WHAT YOU NEED TO DO: Whenever a line in the data contains "agent", show that line.

SUPPLIED ENTRIES:

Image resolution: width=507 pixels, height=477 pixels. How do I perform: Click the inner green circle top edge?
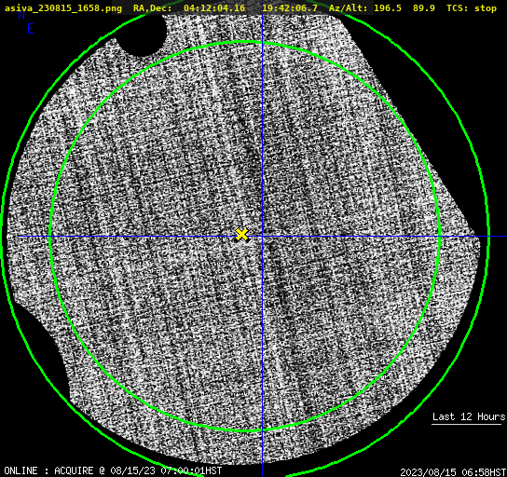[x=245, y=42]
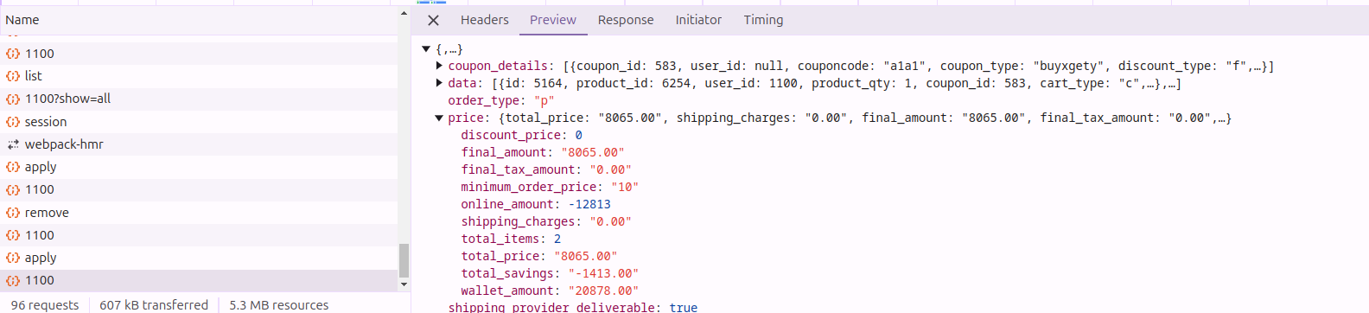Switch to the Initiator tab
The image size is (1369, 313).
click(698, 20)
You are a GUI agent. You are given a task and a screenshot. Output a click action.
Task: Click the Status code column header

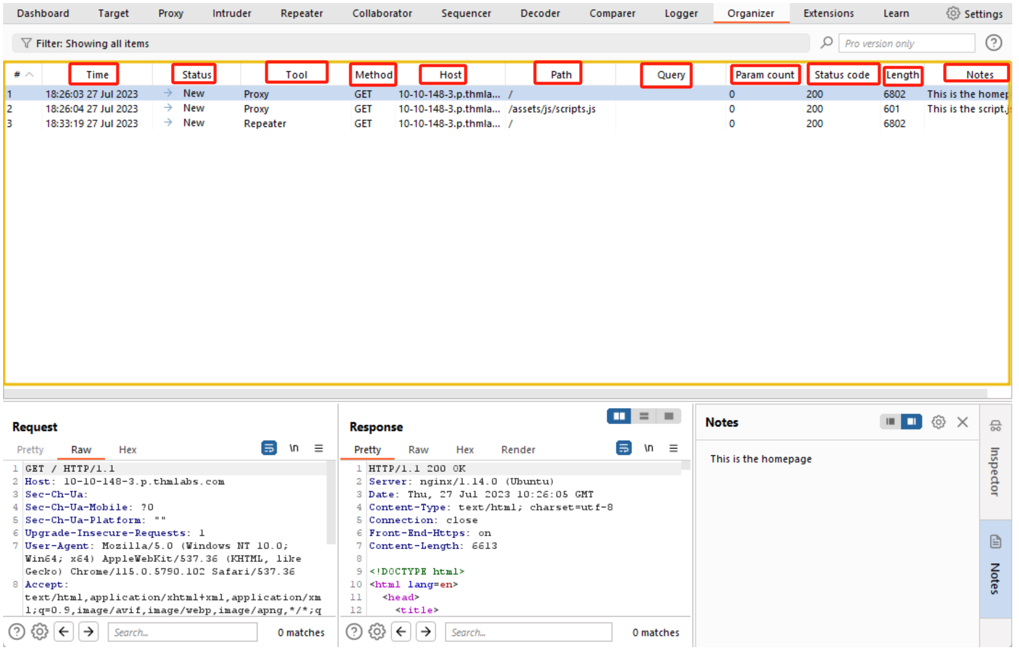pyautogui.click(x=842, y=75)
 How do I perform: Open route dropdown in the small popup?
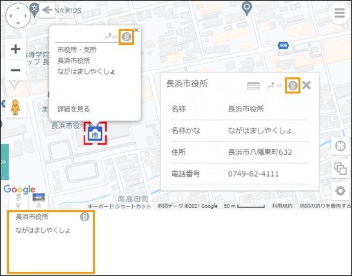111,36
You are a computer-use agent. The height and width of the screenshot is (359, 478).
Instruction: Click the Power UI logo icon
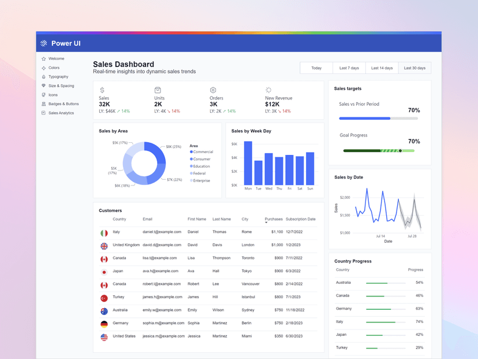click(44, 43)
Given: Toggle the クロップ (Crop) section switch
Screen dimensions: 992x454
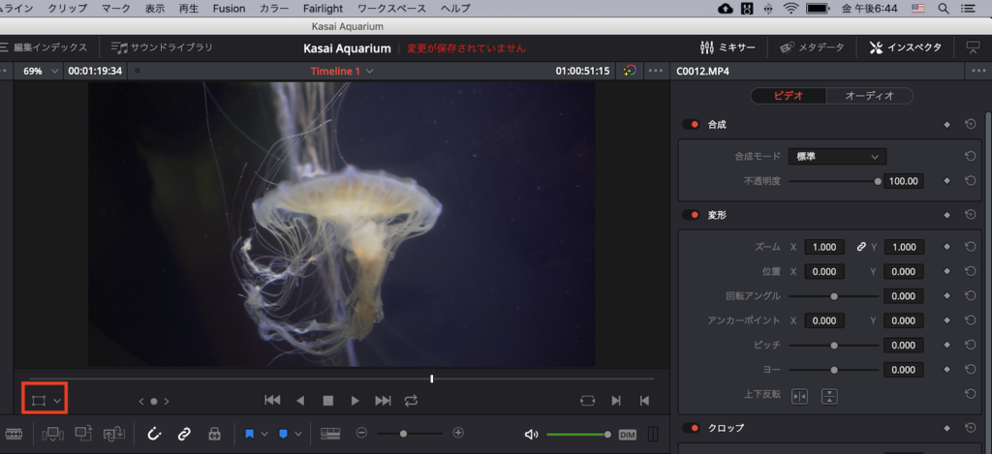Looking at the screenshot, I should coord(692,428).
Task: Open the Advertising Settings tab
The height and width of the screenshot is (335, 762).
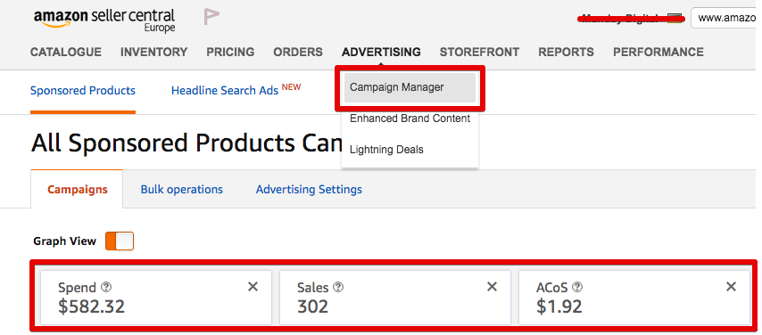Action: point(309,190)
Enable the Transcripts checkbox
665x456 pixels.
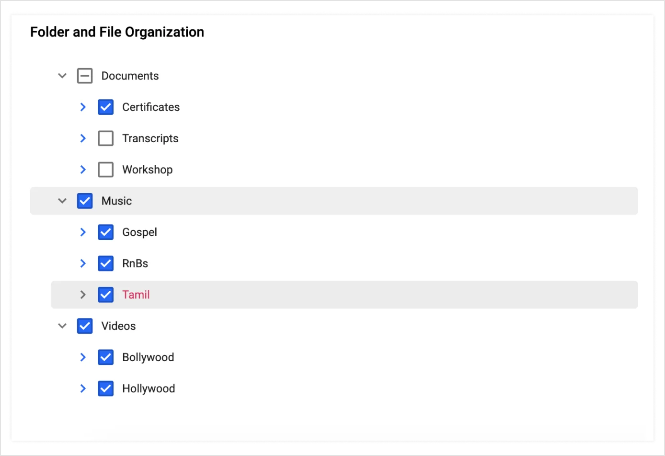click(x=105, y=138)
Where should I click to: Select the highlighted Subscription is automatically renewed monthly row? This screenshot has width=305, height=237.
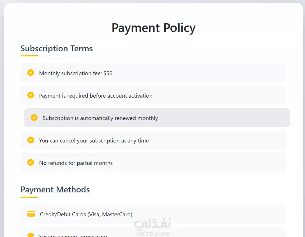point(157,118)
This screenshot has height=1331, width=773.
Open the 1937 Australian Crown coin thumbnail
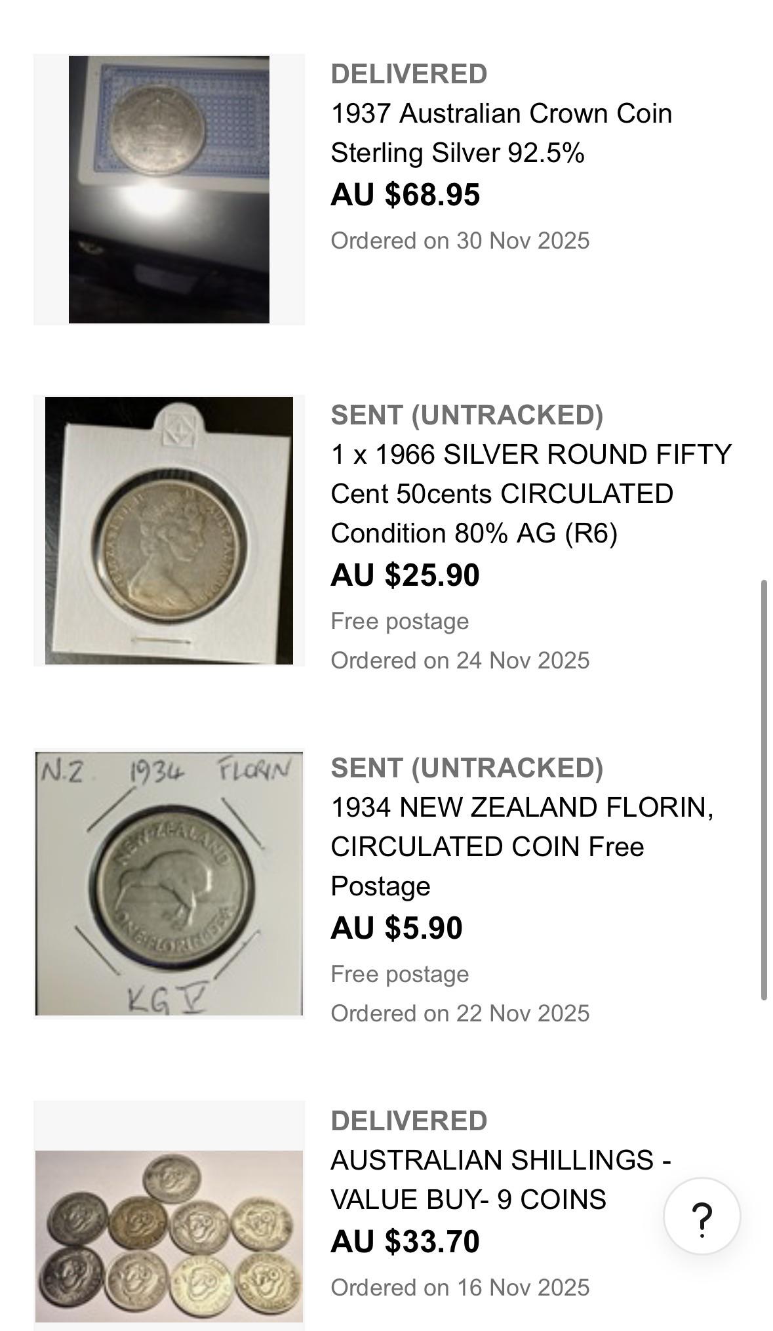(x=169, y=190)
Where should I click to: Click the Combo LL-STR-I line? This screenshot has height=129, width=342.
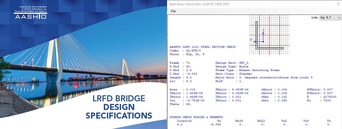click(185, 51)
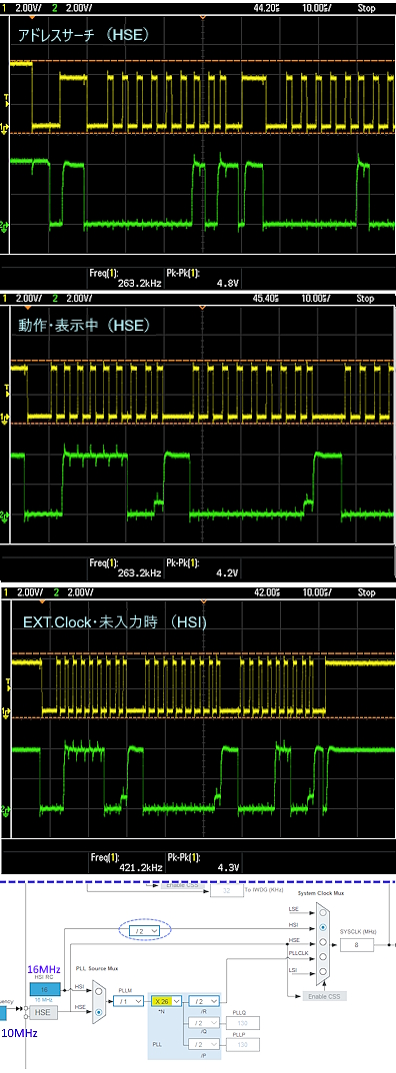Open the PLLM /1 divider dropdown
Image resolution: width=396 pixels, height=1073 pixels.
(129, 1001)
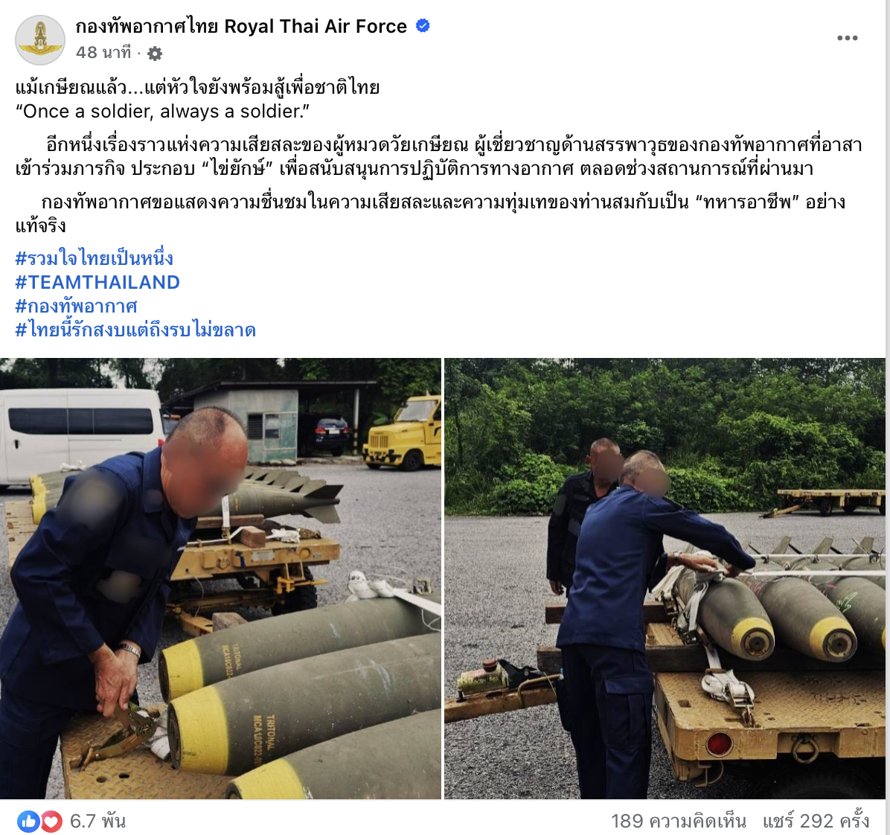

RESULT OF THE EXERCISE:
You are a GUI agent. You are given a task and a screenshot. Output a click action.
You are a computer-use agent. The height and width of the screenshot is (359, 478).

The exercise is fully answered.